Task: Give every line of the records exactly, please, from the first up to and including the one containing "Task: Click the icon beside Sorunları giderin".

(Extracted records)

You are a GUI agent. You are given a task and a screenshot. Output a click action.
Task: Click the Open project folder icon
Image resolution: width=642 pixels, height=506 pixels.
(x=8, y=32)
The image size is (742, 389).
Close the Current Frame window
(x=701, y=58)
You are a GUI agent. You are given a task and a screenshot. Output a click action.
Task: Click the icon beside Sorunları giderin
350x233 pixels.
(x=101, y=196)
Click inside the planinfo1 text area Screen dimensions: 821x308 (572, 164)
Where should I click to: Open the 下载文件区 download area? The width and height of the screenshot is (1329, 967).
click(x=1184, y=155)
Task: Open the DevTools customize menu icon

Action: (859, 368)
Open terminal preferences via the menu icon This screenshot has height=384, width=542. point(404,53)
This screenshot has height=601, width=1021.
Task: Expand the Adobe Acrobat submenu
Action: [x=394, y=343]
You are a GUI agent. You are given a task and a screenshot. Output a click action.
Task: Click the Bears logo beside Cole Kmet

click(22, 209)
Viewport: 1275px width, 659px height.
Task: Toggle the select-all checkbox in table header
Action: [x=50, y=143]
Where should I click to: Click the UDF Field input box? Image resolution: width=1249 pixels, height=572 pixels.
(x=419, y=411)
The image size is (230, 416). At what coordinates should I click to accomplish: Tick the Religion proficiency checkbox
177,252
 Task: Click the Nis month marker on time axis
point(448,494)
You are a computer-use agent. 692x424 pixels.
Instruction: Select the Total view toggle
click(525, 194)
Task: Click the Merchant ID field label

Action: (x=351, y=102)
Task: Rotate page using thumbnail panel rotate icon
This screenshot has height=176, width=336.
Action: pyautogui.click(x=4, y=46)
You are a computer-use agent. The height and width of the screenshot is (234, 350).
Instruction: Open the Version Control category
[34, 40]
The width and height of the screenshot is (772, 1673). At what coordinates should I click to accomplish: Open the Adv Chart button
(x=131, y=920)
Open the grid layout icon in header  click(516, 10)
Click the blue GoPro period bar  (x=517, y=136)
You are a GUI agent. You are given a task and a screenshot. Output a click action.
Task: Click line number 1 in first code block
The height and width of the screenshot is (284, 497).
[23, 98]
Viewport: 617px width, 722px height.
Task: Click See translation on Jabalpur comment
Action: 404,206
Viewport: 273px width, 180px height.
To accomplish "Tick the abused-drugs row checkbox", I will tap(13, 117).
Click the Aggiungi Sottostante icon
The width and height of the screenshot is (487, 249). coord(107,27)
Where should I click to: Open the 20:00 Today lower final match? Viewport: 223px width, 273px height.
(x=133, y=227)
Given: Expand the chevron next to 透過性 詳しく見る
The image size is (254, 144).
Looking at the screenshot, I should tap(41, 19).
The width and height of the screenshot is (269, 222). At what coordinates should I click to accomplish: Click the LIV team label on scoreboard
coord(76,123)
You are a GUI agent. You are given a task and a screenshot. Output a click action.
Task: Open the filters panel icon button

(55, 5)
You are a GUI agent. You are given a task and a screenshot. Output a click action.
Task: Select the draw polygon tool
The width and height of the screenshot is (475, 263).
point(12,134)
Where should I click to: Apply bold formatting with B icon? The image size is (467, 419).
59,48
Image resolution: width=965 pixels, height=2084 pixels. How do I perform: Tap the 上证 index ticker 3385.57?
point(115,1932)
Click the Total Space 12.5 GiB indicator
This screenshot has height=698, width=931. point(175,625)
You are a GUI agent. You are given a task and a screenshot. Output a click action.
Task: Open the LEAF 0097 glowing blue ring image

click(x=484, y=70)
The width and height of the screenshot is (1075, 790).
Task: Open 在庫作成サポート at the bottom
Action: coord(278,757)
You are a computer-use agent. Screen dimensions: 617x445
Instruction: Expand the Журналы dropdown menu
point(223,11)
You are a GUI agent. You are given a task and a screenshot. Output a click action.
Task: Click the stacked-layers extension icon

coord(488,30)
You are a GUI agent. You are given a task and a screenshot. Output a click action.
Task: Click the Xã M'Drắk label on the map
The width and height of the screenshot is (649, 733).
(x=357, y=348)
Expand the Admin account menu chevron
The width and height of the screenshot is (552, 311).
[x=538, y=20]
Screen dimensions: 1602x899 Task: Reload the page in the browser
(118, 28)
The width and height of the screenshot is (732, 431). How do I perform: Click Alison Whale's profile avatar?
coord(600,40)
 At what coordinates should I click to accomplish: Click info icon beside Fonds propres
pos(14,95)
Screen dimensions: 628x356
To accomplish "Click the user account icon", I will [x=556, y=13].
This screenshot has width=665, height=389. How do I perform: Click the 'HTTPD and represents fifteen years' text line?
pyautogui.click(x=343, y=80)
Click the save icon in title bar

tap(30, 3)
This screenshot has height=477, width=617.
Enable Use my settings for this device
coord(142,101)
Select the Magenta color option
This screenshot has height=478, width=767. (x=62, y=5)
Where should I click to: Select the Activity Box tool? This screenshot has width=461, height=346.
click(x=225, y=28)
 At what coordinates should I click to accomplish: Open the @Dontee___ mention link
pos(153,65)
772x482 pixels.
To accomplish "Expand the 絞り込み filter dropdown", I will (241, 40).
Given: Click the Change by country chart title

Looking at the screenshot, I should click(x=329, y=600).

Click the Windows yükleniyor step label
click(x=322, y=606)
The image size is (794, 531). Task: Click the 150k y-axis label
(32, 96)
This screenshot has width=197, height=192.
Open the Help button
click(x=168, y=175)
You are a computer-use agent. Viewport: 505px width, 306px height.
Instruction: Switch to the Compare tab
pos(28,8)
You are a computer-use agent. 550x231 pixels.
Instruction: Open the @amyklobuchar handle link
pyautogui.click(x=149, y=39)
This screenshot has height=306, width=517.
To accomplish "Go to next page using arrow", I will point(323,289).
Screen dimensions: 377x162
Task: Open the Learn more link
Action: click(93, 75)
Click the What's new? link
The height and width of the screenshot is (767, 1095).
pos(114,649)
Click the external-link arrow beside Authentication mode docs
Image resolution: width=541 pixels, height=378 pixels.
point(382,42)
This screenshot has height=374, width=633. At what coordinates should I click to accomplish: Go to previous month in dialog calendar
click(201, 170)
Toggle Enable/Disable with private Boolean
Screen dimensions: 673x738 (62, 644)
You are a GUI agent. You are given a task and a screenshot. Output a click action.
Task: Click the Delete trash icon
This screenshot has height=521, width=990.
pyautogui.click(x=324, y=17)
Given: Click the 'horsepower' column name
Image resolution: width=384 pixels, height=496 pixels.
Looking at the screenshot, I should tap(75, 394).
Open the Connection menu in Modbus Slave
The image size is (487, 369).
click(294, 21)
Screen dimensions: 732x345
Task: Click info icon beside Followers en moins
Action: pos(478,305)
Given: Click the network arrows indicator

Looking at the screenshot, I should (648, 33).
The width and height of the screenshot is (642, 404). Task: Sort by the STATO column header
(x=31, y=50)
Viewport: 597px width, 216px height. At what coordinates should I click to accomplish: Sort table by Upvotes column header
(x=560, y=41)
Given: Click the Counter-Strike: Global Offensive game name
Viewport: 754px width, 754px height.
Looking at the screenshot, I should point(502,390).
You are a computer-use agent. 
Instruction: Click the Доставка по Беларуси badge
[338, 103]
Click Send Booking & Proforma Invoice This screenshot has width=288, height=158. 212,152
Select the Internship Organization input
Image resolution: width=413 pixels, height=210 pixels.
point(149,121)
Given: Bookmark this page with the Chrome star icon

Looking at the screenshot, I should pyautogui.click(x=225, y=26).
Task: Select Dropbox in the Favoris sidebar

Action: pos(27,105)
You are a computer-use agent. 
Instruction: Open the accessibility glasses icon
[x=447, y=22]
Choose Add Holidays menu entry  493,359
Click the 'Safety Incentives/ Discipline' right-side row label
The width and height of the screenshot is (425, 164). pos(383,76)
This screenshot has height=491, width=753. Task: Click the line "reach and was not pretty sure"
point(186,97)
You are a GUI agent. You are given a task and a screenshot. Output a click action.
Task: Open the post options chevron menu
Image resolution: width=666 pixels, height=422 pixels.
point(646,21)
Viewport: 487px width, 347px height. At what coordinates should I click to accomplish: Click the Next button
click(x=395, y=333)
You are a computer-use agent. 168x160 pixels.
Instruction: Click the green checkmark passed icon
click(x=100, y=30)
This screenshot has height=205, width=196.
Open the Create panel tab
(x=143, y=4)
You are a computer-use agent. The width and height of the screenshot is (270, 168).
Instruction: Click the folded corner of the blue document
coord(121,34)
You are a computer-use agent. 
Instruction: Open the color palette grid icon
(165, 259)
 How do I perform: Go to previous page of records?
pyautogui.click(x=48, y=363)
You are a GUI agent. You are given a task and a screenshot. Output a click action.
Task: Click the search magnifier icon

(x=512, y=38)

Answer section:
You are a GUI agent. You are given a task and a screenshot. Output a click action.
Task: Click the Open project folder icon
Image resolution: width=642 pixels, height=506 pixels.
(x=8, y=32)
The image size is (742, 389).
Close the Current Frame window
(x=701, y=58)
You are a GUI agent. You are given a task and a screenshot. Output a click action.
Task: Click the icon beside Sorunları giderin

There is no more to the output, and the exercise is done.